Salary to Hourly Calculator
Convert a salary to an hourly rate — or go the other way — across annual, monthly, weekly, and hourly pay. A $60,000 salary works out to $28.85 an hour at 40 hours a week; set your own weekly hours and weeks per year for an exact figure.
Salary ↔ hourly: how the math works
The bridge between a salary and an hourly rate is your work hours per year. Full-time is usually 40 hours × 52 weeks = 2,080 hours. To go from salary to hourly, divide by that number; to go from hourly to salary, multiply by it.
Two settings change the answer a lot: hours per week (part-time vs full-time) and weeks per year (lower it to account for unpaid time off).
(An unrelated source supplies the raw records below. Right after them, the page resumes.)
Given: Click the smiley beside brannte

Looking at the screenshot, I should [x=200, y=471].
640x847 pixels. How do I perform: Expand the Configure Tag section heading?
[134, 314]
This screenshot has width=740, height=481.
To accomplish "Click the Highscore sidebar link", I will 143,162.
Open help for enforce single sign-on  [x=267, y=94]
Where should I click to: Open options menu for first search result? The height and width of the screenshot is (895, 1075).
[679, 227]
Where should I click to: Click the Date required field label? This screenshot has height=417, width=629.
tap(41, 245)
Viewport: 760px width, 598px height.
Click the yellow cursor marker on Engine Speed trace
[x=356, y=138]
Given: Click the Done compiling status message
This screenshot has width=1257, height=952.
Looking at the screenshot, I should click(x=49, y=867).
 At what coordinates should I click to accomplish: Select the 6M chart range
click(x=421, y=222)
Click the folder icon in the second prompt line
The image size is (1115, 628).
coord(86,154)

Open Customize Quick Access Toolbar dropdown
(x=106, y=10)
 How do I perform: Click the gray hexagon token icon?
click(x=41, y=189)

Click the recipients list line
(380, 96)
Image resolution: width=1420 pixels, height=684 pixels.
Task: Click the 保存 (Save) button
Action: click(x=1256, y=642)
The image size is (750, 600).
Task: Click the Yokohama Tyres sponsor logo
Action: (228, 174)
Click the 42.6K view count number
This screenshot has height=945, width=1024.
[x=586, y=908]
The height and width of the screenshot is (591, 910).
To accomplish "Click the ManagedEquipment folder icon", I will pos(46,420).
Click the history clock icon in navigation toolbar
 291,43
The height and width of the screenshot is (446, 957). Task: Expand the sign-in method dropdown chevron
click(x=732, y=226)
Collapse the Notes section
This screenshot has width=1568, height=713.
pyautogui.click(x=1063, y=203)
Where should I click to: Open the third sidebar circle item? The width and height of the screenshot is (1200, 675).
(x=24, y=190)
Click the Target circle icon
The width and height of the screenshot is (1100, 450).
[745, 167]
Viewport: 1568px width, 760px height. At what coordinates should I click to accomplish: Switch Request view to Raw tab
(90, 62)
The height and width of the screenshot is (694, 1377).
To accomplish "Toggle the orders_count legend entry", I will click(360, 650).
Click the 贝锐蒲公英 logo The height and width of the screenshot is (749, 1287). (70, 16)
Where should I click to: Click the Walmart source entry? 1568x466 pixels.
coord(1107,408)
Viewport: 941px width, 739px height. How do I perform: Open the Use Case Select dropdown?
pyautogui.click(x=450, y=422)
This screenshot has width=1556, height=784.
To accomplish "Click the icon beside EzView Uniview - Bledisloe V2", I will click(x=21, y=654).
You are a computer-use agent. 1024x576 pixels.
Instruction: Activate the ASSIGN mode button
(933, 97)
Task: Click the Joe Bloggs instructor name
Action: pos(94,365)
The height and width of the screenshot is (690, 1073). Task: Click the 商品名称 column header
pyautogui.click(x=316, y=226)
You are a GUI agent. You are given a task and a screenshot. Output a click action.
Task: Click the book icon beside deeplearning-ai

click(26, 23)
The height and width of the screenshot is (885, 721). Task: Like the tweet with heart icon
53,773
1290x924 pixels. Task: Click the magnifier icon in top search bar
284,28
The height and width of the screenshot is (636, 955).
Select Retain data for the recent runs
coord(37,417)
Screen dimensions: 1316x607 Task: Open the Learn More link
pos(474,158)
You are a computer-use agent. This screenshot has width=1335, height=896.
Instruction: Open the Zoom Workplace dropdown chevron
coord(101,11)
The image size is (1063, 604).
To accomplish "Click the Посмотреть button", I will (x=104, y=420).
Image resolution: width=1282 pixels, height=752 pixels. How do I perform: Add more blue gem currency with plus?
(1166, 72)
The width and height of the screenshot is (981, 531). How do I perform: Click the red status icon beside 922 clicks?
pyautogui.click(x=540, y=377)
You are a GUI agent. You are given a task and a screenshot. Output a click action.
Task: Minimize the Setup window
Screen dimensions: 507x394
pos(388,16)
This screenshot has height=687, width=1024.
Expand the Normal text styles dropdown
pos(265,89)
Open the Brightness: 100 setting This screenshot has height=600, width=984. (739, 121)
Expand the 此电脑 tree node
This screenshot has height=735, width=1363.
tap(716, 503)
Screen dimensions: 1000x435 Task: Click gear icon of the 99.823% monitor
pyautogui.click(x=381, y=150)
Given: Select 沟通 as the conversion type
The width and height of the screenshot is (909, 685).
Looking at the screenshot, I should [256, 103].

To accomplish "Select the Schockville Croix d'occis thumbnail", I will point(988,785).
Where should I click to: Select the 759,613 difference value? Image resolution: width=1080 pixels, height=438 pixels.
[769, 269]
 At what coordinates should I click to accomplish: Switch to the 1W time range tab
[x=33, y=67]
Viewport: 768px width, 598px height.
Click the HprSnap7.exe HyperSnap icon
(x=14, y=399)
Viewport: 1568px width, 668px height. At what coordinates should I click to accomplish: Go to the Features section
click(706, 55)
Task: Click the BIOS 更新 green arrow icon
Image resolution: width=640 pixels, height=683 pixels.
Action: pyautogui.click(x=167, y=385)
A $60,000 salary is $28.85/hr at 2,080 hours, but $30.00/hr if you only work 50 paid weeks.
Common salary-to-hourly conversions (40h/week)
| Annual salary | Hourly | Weekly |
|---|---|---|
| $35,000 | $16.83 | $673 |
| $40,000 | $19.23 | $769 |
| $50,000 | $24.04 | $962 |
| $60,000 | $28.85 | $1,154 |
| $70,000 | $33.65 | $1,346 |
| $80,000 | $38.46 | $1,538 |
| $100,000 | $48.08 | $1,923 |
Frequently asked questions
Divide your annual salary by the number of hours you work in a year. For full-time work that is usually 40 hours × 52 weeks = 2,080 hours. So $60,000 ÷ 2,080 = $28.85 per hour. Change the hours per week or weeks per year if your schedule is different.
Multiply your hourly rate by the hours you work per week and the weeks you work per year. For example, $25 × 40 × 52 = $52,000 per year. This calculator does it both ways — just switch the input unit.
A standard full-time year is 2,080 hours (40 hours × 52 weeks). If you take unpaid time off, some people use 2,000 or fewer. Lowering “weeks per year” reflects unpaid weeks and raises the implied hourly rate.
No. This converts gross pay between time units. It does not deduct income tax, FICA, or benefits. To estimate take-home pay, use the paycheck calculator.
At 40 hours a week, $40,000/yr ≈ $19.23/hr, $50,000 ≈ $24.04, $70,000 ≈ $33.65, and $100,000 ≈ $48.08. Part-time hours or unpaid weeks change these figures.